Stored data entries
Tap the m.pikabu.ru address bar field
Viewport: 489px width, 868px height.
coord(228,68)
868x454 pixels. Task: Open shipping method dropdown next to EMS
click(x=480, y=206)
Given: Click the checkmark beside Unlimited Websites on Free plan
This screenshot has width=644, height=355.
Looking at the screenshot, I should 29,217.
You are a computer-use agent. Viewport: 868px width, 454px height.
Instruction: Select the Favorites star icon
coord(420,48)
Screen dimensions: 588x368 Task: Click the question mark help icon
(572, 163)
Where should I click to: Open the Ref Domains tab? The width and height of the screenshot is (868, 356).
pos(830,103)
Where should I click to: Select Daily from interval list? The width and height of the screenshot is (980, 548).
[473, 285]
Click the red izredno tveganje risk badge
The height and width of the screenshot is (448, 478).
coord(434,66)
--
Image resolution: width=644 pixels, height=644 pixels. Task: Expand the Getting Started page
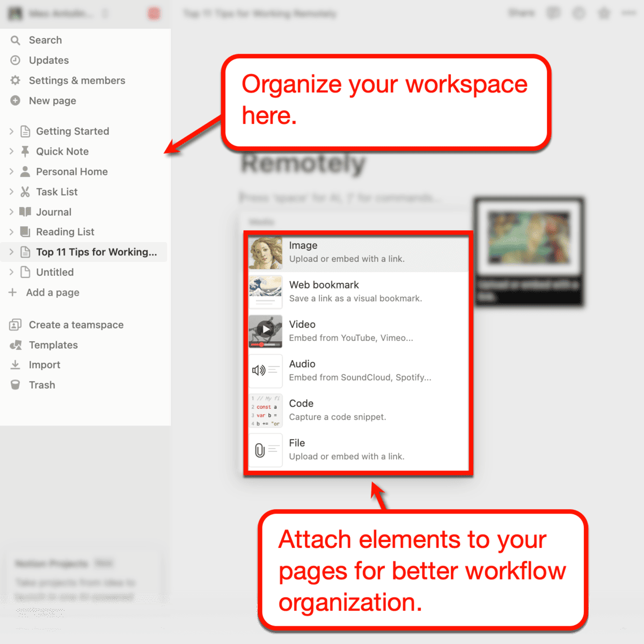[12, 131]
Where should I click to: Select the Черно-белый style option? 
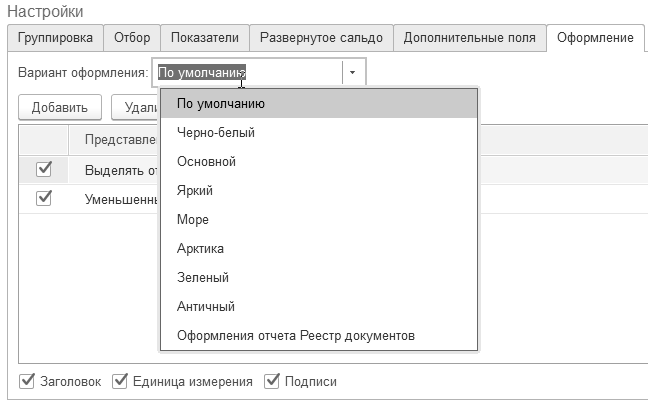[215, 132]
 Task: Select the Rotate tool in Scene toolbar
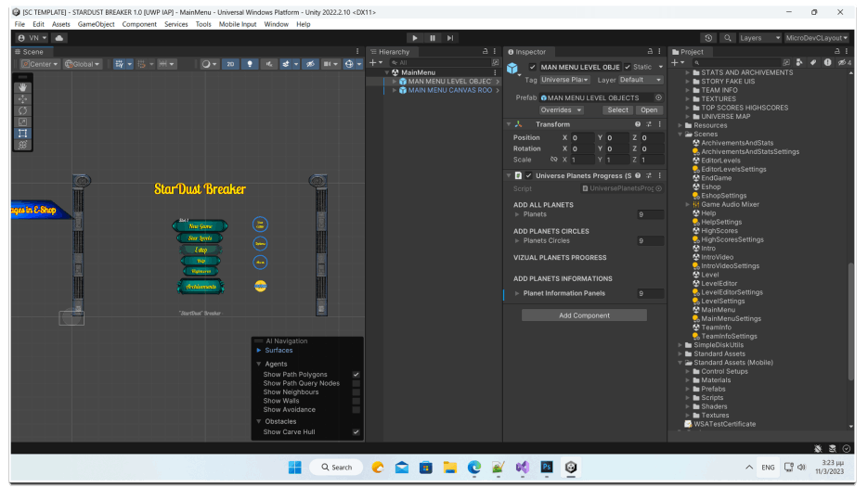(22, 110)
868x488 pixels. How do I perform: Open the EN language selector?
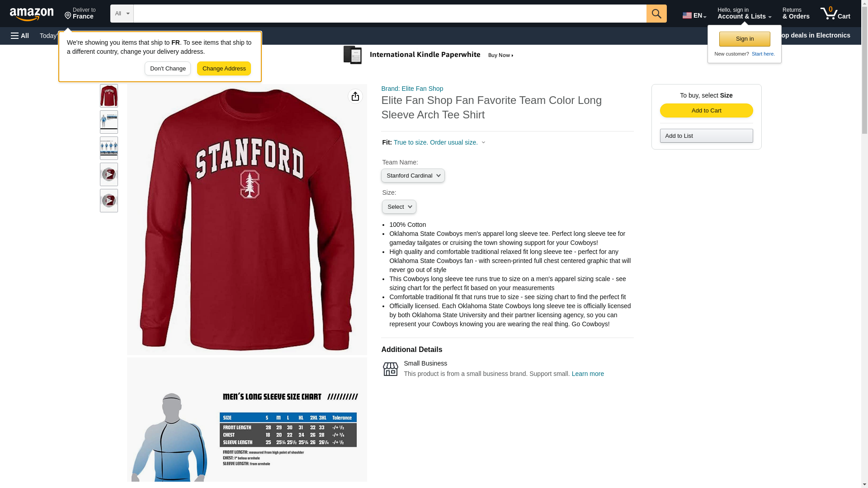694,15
--
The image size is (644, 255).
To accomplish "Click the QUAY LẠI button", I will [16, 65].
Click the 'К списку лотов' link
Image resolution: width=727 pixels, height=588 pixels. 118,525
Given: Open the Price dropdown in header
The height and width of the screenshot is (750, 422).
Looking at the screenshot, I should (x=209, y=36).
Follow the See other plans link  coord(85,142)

* [What needs to be done]: From the data above, copy each line with the string "Given" in it.

* [Written response]:
Given: Click the checkmark beside Unlimited Websites on Free plan
Given: Open the Price dropdown in header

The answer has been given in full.